Website says DHKP-C’s ‘warrior’ carried out 1 February bombing, warns PM Erdogan that he, too, is a target

This image released by the SITE Intelligence Group on 2 February shows a man identified as Ecevit Sanli who carried out the suicide bomb attack on 1 February by entering the Ankara embassy of the US. Photo: AFP (AFP)Premium
This image released by the SITE Intelligence Group on 2 February shows a man identified as Ecevit Sanli who carried out the suicide bomb attack on 1 February by entering the Ankara embassy of the US. Photo: AFP
(AFP)

Istanbul: DNA tests showed that Ecevit Sanli, a member of the Turkish leftist group DHKP-C, was the suicide bomber in Friday’s attack on the US embassy in Ankara, the city governor’s office said on Saturday.

“The person who detonated the explosives strapped to his body while trying to enter the US embassy ... was Ecevit Sanli, a militant from the terrorist organisation DHKP-C," the governor’s office said in a statement.

A Turkish leftist group claimed responsibility on Saturday for a suicide bomb attack on the US embassy and accused Washington of using Turkey as its “slave", according to a statement posted on the internet.

The Revolutionary People’s Liberation Army-Front (DHKP-C) said it carried out Friday’s attack, in which a suicide bomber detonated explosives strapped to his body at the embassy in Ankara, killing himself and a Turkish security guard.

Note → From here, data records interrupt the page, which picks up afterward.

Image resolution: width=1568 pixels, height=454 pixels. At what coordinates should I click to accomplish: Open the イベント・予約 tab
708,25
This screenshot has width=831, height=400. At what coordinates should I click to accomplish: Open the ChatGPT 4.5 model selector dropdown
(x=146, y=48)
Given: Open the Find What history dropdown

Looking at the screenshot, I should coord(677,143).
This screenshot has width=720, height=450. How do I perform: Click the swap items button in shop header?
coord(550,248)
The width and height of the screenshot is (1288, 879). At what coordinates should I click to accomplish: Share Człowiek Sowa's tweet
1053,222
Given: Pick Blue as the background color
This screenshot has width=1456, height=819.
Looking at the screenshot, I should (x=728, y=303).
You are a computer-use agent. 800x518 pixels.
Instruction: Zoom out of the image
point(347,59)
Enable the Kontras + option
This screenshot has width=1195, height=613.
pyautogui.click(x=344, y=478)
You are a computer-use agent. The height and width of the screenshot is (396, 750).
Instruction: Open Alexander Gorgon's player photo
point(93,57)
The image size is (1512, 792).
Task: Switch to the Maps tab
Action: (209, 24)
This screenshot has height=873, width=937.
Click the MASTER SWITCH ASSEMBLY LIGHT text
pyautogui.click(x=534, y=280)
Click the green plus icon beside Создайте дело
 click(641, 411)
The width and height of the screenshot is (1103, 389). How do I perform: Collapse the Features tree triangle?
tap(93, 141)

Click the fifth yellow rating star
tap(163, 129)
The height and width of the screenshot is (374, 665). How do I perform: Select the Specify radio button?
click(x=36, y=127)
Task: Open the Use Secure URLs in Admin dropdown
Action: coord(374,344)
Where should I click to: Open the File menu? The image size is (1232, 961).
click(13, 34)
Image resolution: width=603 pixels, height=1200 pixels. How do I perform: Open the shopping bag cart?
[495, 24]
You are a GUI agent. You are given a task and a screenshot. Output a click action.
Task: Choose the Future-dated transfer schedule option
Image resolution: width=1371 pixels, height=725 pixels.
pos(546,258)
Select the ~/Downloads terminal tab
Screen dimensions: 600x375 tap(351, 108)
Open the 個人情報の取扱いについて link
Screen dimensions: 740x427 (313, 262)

In a statement on “The People’s Cry" website, DHKP-C, which is listed as a terrorist organization by the US and Turkey, warned Turkish Prime Minister Tayyip Erdogan that he too was a target.

“Murderer America! You will not run away from people’s rage," the statement said, next to a picture of the bomber, named Ecevit Sanli, wearing a black beret and military-style clothes and with an explosives belt around his waist.

Erdogan, who said hours after the attack that DHKP-C were responsible, met with his interior and foreign ministers as well as head of army and state security service in Istanbul on Saturday to discuss the bombing.

Interior minister Muammer Guler said the attacker had served time in jail on domestic terrorism charges in Turkey in the past, re-entered the country using false documents and was wanted by the authorities.

“(The bomber) was demanding to pass through the guest and staff gate of the US embassy using a fake ID when he detonated the explosives," the provincial governor’s office in Ankara said in a statement.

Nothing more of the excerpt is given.